-- START OF Source extract --

Registers are the CPU’s fastest memory — typically 16–32 general-purpose registers per core.

x86-64 Registers (64-bit)

General Purpose (64-bit):  RAX, RBX, RCX, RDX, RSI, RDI, RBP, RSP
                          R8-R15
  32-bit subset:          EAX, EBX, ECX, EDX, ESI, EDI, EBP, ESP
  16-bit subset:          AX, BX, CX, DX
   8-bit subset:          AL, AH, BL, BH, CL, CH, DL, DH

ARM64 Registers

General Purpose:          X0-X30 (64-bit)
  32-bit subset:          W0-W30
Special:                  SP (stack pointer), LR (X30, link register),
                          PC (program counter), FP (X29, frame pointer)

Your First Assembly Program (NASM, x86-64 Linux)

; hello.asm
section .data
    msg db 'Hello, Assembly!', 0xa
    len equ $ - msg

section .text
    global _start

_start:
    ; sys_write (syscall 1)
    mov rax, 1        ; syscall number
    mov rdi, 1        ; fd = stdout
    mov rsi, msg      ; buffer
    mov rdx, len      ; length
    syscall

    ; sys_exit (syscall 60)

-- END OF Source extract --

Problems =
a - Translate this sentence from the text on registers and assembly into Spanish: "Registers are the CPU’s fastest memory — typically 16–32 general-purpose registers per core."
b - Pick up the text on registers and assembly after its final line and carry it on.

-- START OF Dataset extract --

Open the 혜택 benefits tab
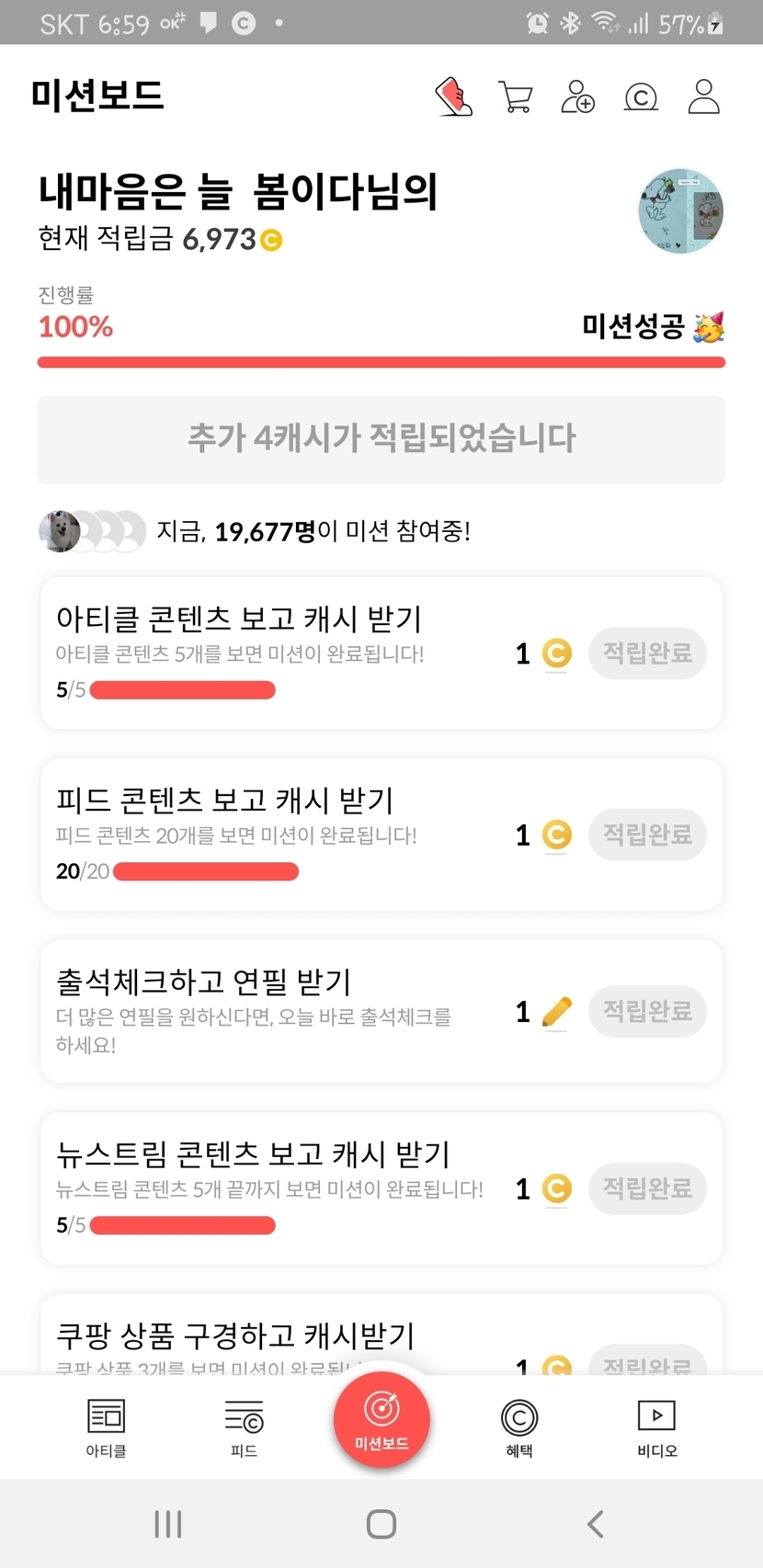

-- END OF Dataset extract --

Results by task =
a - Los registros son la memoria más rápida de la CPU — normalmente de 16 a 32 registros de propósito general por núcleo.

b -
    mov rax, 60       ; syscall number
    xor rdi, rdi      ; exit code 0
    syscall
nasm -f elf64 hello.asm -o hello.o
ld hello.o -o hello
./hello
# Hello, Assembly!

Memory Addressing Modes

x86-64 supports several addressing modes for accessing memory:

section .data
    array dq 10, 20, 30, 40, 50
    index dq 2

section .text
    global _start

_start:
    ; Immediate addressing: value in instruction
    mov rax, 42

    ; Register addressing: value in register
    mov rbx, rax

    ; Direct memory addressing: [address]
    mov rcx, [array]       ; loads 10

    ; Register indirect: [register]
    mov rsi, array
    mov rdx, [rsi]         ; loads 10

    ; Base+displacement: [register + offset]
    mov r8, [rsi + 8]      ; loads 20 (8 bytes per qword)

    ; Indexed: [base + index*scale]
    mov r9, [rsi + rdi*8]  ; array[rdi]
    ; Before using, set rdi = 2
    mov rdi, 2
    mov r9, [rsi + rdi*8]  ; loads 30

    ; Exit
    mov rax, 60
    xor rdi, rdi
    syscall

Stack Operations

The stack grows downward (toward lower addresses). RSP is the stack pointer.

section .text
    global _start

_start:
    ; Push values onto stack
    mov rax, 10
    mov rbx, 20
    push rax         ; rsp -= 8, [rsp] = 10
    push rbx         ; rsp -= 8, [rsp] = 20

    ; Pop values (reverse order — LIFO)
    pop rcx          ; rcx = 20, rsp += 8
    pop rdx          ; rdx = 10, rsp += 8

    ; Stack frame setup (typical in functions)
    push rbp         ; save old base pointer
    mov rbp, rsp     ; set new base pointer
    sub rsp, 32      ; allocate 32 bytes for locals

    ; ... function body ...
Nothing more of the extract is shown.